Does the federal Fair Debt Collection Practices Act (FDCPA), which regulates abusive debt collection practices by debt collectors, cover repeat debt buyers?
The Issue: The FDCPA seeks “to eliminate abusive debt collection practices” by “any person . . . the principal purpose of [whose business] is the collection of any debts, or who regularly collects or attempts to collect . . . debts owed or due or asserted to be owed or due another.” The FDCPA offers essential consumer protections from the widespread problems of abuse, intimidation and harassment by those seeking to collect debts. For example, debt collectors are prohibited from claiming that debtors will be arrested for failure to pay, or from calling outside the hours of 8 am to 9 pm.

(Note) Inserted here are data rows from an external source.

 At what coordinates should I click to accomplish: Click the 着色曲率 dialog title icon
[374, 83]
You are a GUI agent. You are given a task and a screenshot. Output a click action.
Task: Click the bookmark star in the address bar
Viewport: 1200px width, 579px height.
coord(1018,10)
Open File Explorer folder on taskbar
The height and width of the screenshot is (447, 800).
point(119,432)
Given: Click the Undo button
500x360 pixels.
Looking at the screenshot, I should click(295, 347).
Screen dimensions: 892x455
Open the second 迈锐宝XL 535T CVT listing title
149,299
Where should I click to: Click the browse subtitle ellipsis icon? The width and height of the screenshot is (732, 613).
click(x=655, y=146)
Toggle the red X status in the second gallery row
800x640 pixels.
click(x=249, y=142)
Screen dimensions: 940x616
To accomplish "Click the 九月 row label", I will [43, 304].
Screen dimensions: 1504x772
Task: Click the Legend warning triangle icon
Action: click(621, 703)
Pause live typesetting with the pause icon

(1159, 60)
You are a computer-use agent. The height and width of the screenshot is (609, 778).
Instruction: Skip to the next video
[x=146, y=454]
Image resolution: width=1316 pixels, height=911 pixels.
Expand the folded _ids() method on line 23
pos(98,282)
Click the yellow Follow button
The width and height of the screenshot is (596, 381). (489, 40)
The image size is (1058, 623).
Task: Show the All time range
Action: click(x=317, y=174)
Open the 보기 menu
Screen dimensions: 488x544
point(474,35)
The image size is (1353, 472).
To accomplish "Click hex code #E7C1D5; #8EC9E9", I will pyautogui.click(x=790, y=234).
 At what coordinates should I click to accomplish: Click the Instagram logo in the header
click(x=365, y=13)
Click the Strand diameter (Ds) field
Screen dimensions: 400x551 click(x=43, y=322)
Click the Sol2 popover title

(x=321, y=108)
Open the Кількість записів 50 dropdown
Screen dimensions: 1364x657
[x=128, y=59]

The issue in this case is whether a business that regularly buys debts and then seeks collection for itself is subject to the Act. The Fourth Circuit held that it is not, because a debt buyer collects debts owed to itself rather than to “another.” By contrast, the majority of Circuits have held – more consistently with statutory purpose – that debt “owed . . . another” refers not to the time of collection but to the time of default or charge-off.
Why It Matters: The Fourth Circuit’s decision has the potential to significantly undermine protection of some of the nation’s most vulnerable consumers against an industry mired in misconduct. According to the Federal Trade Commission and the Consumer Financial Protection Bureau, debt collection generates more complaints than any other industry. The rule of the Fourth Circuit would exempt large banks and other diversified businesses from FDCPA coverage, depriving consumers of their best (federal law) weapon against coercive debt collectors. It would mean that powerful financial services companies are held to a lower standard than fly-by-night debt buyers, so long as they are collecting debts that someone else originated. On the Fourth Circuit’s cramped view of the protections afforded by the FDCPA, debt servicers could escape liability for abusive practices by simply purchasing debt before seeking to collect. Debt collection businesses could also escape FDCPA coverage by strategically merging with other entities, so that debt collection is no longer their “principal purpose.” Allowing such evasions would undermine the FDCPA. Recent enforcement history shows that diversified financial institutions of this nature engage in abusive debt collection practices when they purchase and collect on defaulted loans, as happened in this case.
Contribution of Public Good: Public Good co-authored an amicus brief on behalf of law school consumer clinics that handle debt collection matters. The brief illustrated the need to regulate part-time debt buyers alongside other debt collectors through numerous examples of abuses they have engaged in. The brief also pointed out the incentives created by the Fourth Circuit’s interpretation for unscrupulous debt collectors to evade regulation. Finally, the brief argued that the Court should give considerable weight to the interpretations of the two agencies granted broad enforcement and rulemaking authority by Congress over the FDCPA. Those agencies have consistently interpreted the scope of the Act to include debt collectors that acquired debt in default.
Amici represented by Public Good: Public Good’s brief in the Supreme Court was filed on behalf of the Yale Law School Jerome N. Frank Legal Services Organization, the UC Berkeley Law School/East Bay Community Law Center, and the Notre Dame Law School Economic Development Project.
Outcome: In a unanimous decision, the Supreme Court held that the definition of “debt collector” under the FDCPA does not include diversified companies like Santander when they collect debts they have purchased. Notably, the ruling should not affect debt buyers whose principal purpose is debt collection. The decision may, however, cause some debt buyers to restructure to avoid the law.
817 F.3d 131 (4th Cir. Mar. 23, 2016), and 137 S.Ct. 1718 (June 12, 2017).